O candidato citou MDB, União Brasil, PP e Republicanos como partidos que já estariam aliados à sua candidatura em diferentes estados. Segundo ele, a expectativa de Flávio Bolsonaro (PL) era contar com o apoio do chamado Centrão, mas essa composição nacional não se concretizou.
“Flávio esperava apoio do chamado Centrão, não deu. Qual abertura dada a mim? O MDB em alguns estados já está coligando comigo para presidência. Também União Brasil, PP e Republicanos estão juntos comigo em alguns estados”, afirmou.
No Nordeste, a Bahia é hoje o caso mais consolidado. ACM Neto, principal liderança do União Brasil no estado e candidato ao governo da Bahia, já declarou apoio a Caiado para a Presidência.
O ex-prefeito de Salvador, no entanto, defende que os partidos aliados tenham liberdade para fazer suas próprias escolhas na disputa presidencial.
No Ceará, o cenário é diferente. Caiado disse ter conversado duas ou três vezes com Ciro Gomes e indicou que trabalha para ampliar a aproximação.
Ciro, que é pré-candidato ao governo do Ceará pelo PSDB, colocou recentemente Caiado entre suas opções de voto para a Presidência, ao lado de Renan Santos, do Missão.
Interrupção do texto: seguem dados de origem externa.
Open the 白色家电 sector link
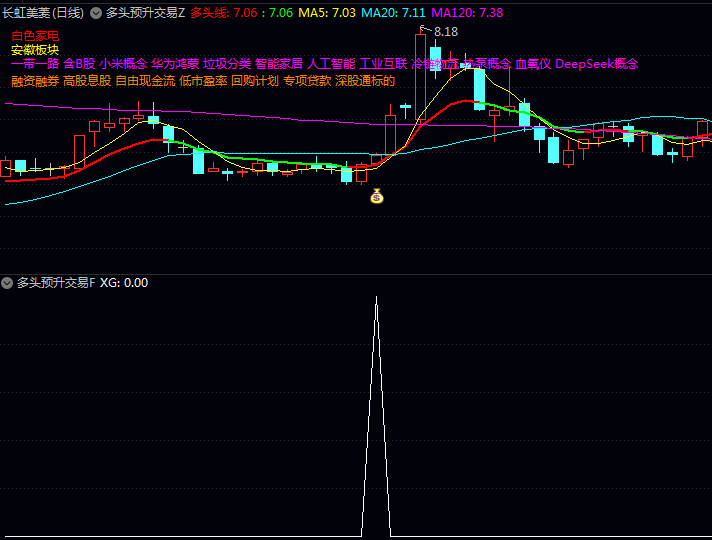 pyautogui.click(x=35, y=36)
A declaração foi interpretada como uma sinalização de abertura, mas Ciro não formalizou apoio a Caiado.
Após a declaração, o próprio Caiado afirmou que procuraria Ciro Gomes.
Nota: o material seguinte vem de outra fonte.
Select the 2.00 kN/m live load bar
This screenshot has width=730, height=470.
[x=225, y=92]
A aproximação é considerada estratégica para a candidatura do PSD porque o Ceará é um dos estados em que o grupo político de Ciro mantém forte presença, em uma região na qual o presidente Luiz Inácio Lula da Silva tradicionalmente apresenta desempenho eleitoral elevado.
Além da Bahia e do Ceará, Caiado citou nesta segunda-feira articulações em outras regiões do país.
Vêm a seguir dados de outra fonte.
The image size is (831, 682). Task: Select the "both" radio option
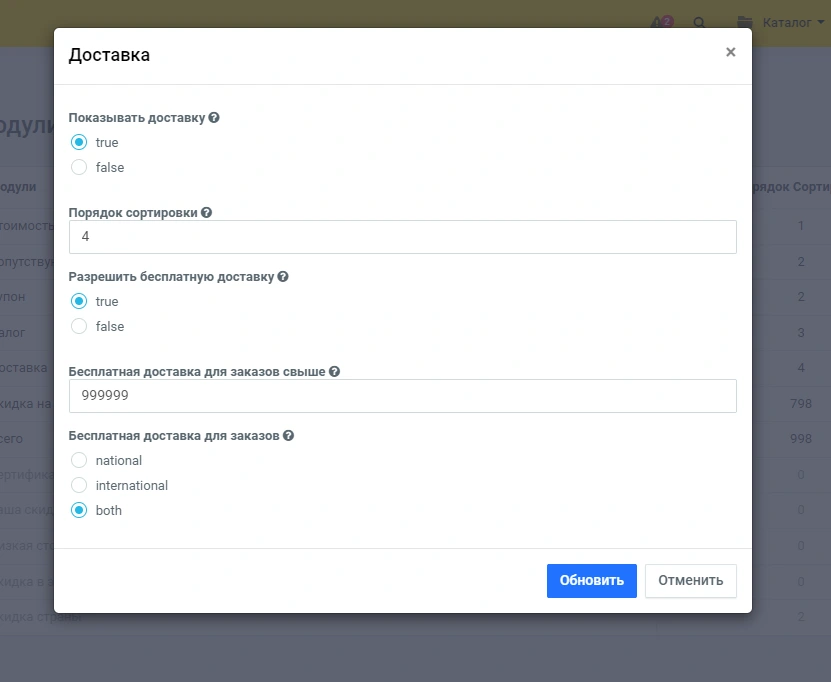click(x=80, y=510)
Em Santa Catarina, mencionou o prefeito de Chapecó, João Rodrigues, do PSD, e o senador Esperidião Amin, do PP, como aliados. No Paraná, afirmou contar com o grupo político do governador Ratinho Junior. O governador lançou Sandro Alex, do PSD, para a disputa pelo governo estadual.
Em Minas Gerais, Caiado citou “Mateus”, em referência ao governador Mateus Simões, do PSD. O caso mineiro, porém, ilustra a complexidade da estratégia.
Caiado apoia Simões na disputa estadual, mas o governador mineiro mantém compromisso político com Romeu Zema, candidato à Presidência pelo Novo.
A própria situação mostra que os palanques estaduais mencionados por Caiado não significam necessariamente uma adesão uniforme à candidatura presidencial.
A estratégia é reunir apoios locais mesmo em cenários nos quais os partidos e lideranças têm posições diferentes na disputa nacional.
Em São Paulo, Caiado afirmou que vai contar com o apoio de centenas prefeitos do partido à sua candidatura. O PSD detém o maior número de prefeituras no estado e pretende incentivar o voto apelidado de “Carcísio” – em Caiado para presidente e Tarcísio de Freitas (Republicanos) para governador.
Ao resumir a estratégia, Caiado afirmou: “Estamos com palanque em todos os estados.”
A construção de alianças regionais é uma das principais apostas do PSD para tentar nacionalizar a candidatura de Caiado sem depender de uma coligação presidencial ampla.
A estratégia permite ao partido negociar apoios diferentes em cada estado, de acordo com as alianças locais e com a configuração da disputa pelos governos estaduais.